New AI applications have to be transparent about their usage, capabilities and limits while always adhering to privacy regulations.

Research has shown that widely used techniques like anonymization are simply not enough to really guarantee privacy. New approaches have since been developed and proposed such as Differential Privacy, Federated Learning, Secure Multi-Party Computation or Homomorphic Encryption.

For example, Differential Privacy is a strong, mathematical definition of privacy in machine learning analysis. It „mathematically guarantees that anyone seeing the result of a differentially private analysis will essentially make the same inference about any individual’s private information, whether or not that individual’s private information is included in the input to the analysis.”

By using Differential Privacy, we as people, gain the ability to really control and govern the information leaked to external parties about our private information. By measuring the loss of privacy the data owner can properly oversee and control the data and the insights.

A platform for trustworthy AI

The new EU regulation for Artificial Intelligence can, if properly deployed, lead to more user trust in AI applications as well as more business security for companies following the rules.
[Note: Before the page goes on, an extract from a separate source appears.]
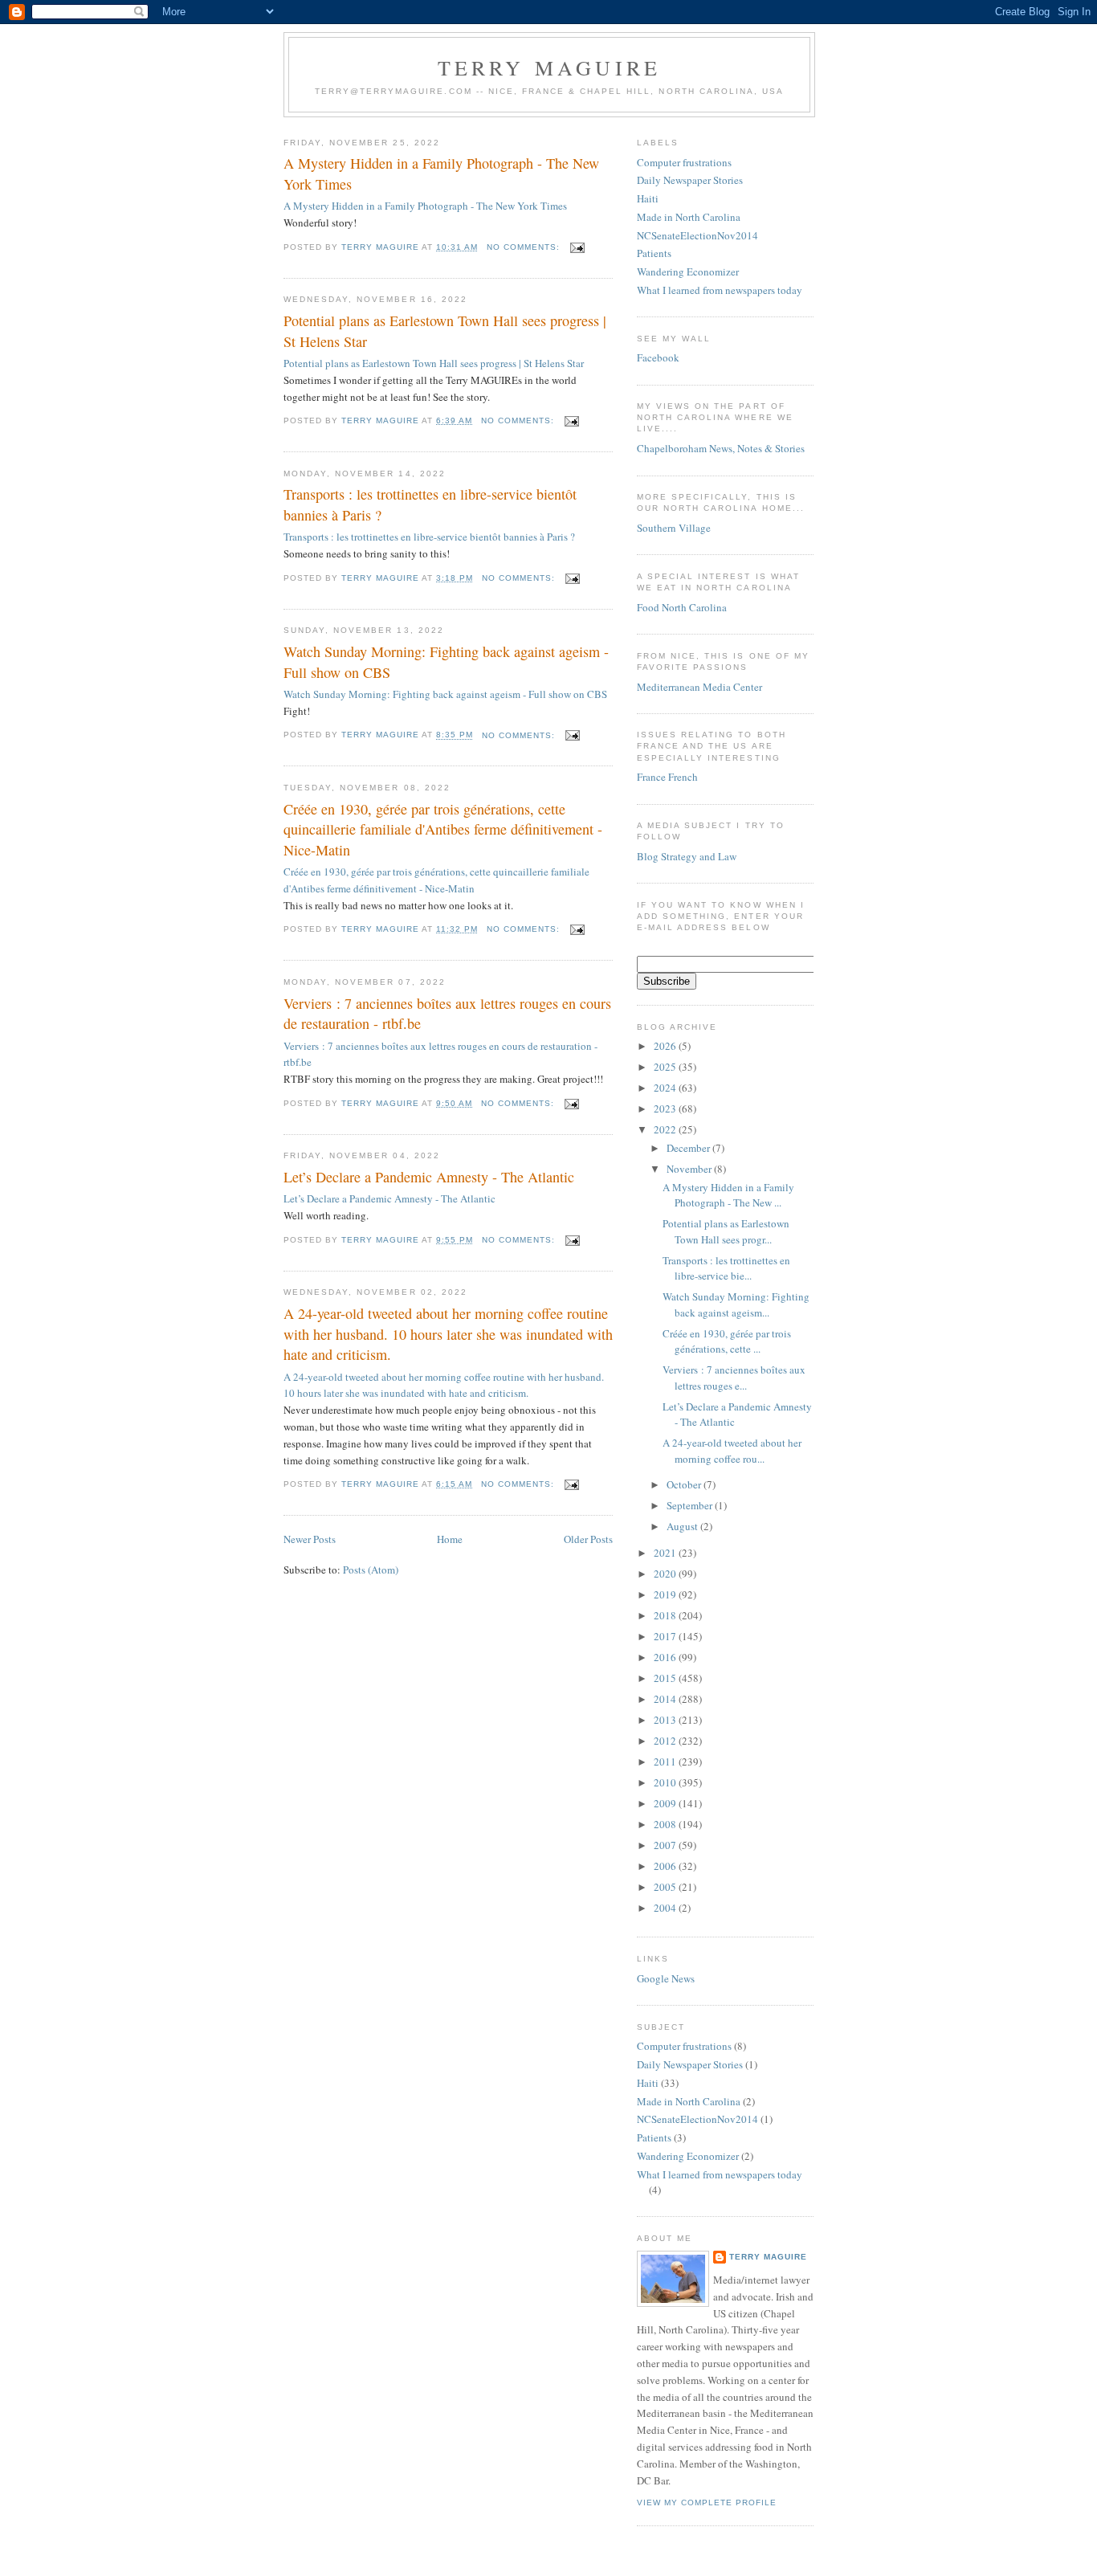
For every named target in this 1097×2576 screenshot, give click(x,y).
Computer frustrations (684, 162)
But regulation alone won’t change anything. Companies and AI developers need processes and tools that can be used to assess and support compliance.

To make AI regulation a success and enable companies to build truly trustworthy AI applications, one needs a software platform that

  • helps implement processes to develop ethical AI
  • ensures strong data privacy guarantees
  • enables companies to assign and monitor roles and access
  • provides a solid enterprise grade environment for trusted AI development

First, to reach the goal of deploying responsible AI applications, it is not enough to have management implement a few policy guidelines or integrate self-assessment questionnaires at the end of each development cycle. Rather, ethical AI can only be successful if it is implemented directly into the development process itself. The software platform helps data scientists, machine learning experts and software developers to follow the rules of AI regulation directly while developing the AI solutions. This way the development stands on solid grounds and the AI applications don’t have hidden holes or black boxes and are therefore trustworthy.
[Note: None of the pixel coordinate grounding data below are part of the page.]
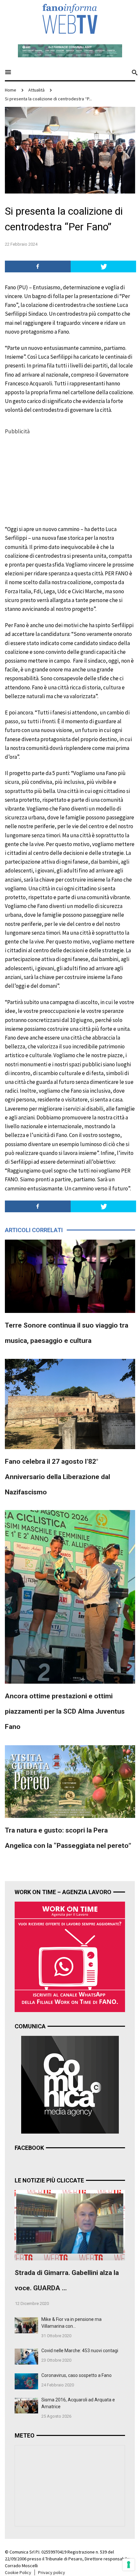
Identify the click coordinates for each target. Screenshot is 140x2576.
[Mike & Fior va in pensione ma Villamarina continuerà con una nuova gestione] (26, 2324)
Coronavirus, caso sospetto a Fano (76, 2375)
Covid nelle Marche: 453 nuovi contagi (79, 2350)
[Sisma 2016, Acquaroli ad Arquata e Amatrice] (26, 2405)
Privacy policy (51, 2572)
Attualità (36, 90)
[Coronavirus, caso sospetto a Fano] (26, 2380)
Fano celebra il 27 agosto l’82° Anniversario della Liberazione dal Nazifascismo (57, 1477)
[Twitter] (103, 266)
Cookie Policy (18, 2572)
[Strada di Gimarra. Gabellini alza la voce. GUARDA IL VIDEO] (70, 2224)
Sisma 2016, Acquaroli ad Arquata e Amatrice (78, 2403)
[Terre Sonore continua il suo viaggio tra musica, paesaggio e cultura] (70, 1275)
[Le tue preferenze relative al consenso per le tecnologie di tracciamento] (128, 2564)
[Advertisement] (54, 476)
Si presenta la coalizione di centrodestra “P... (48, 99)
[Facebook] (38, 266)
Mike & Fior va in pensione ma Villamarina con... (71, 2323)
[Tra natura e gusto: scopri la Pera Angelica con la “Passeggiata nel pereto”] (70, 1780)
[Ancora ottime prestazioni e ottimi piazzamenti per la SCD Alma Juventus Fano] (70, 1596)
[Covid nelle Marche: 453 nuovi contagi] (26, 2356)
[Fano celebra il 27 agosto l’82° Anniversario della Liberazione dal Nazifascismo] (70, 1403)
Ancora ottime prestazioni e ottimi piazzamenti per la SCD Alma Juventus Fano (65, 1711)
Second, the platform should implement guard rails and strict technical measures to ensure the highest level of data protection and data privacy. Since machine learning (as the most successful field of AI) depends heavily on data, protecting the data sets used from misuse or accidental disclosure is one of the most important functions of responsible AI development. There are many technical measures on the side of IT security as well as software or machine learning development that must be implemented in the development environment in order to ensure all data is securely protected at all times.
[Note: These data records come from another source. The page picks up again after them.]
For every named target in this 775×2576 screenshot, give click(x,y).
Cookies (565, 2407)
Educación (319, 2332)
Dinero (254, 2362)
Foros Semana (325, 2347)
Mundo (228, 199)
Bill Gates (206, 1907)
Implementing processes to comply with ethical AI rules also requires a clear understanding of responsibilities, roles, scopes and requirements. A software platform can help reduce the effort involved in tracking access rules, task assignments, and scoped development installments. It can also provide advanced auditing mechanisms so that human supervisors can easily keep track of all oversight duties during the development, deployment, and operations of AI.

After all, only a full scaled software development platform for ethical AI can provide the required enterprise-grade robustness and support that organizations need to securely build trusted applications. Tools and frameworks will become more accessible as corporates, research institutions and universities focus on certain aspects of the EU regulatory agenda. The first tools for explainable AI are already available that cover certain angles quite well, for example. However, companies need more than a handful of tools to reliably comply with EU regulations. The platform therefore offers all the necessary pillars: thoroughly implemented and certified processes, highest data protection guarantees, integrated secure development environments and policy-based collaboration. Backed by constant updates and a trustworthy enterprise support.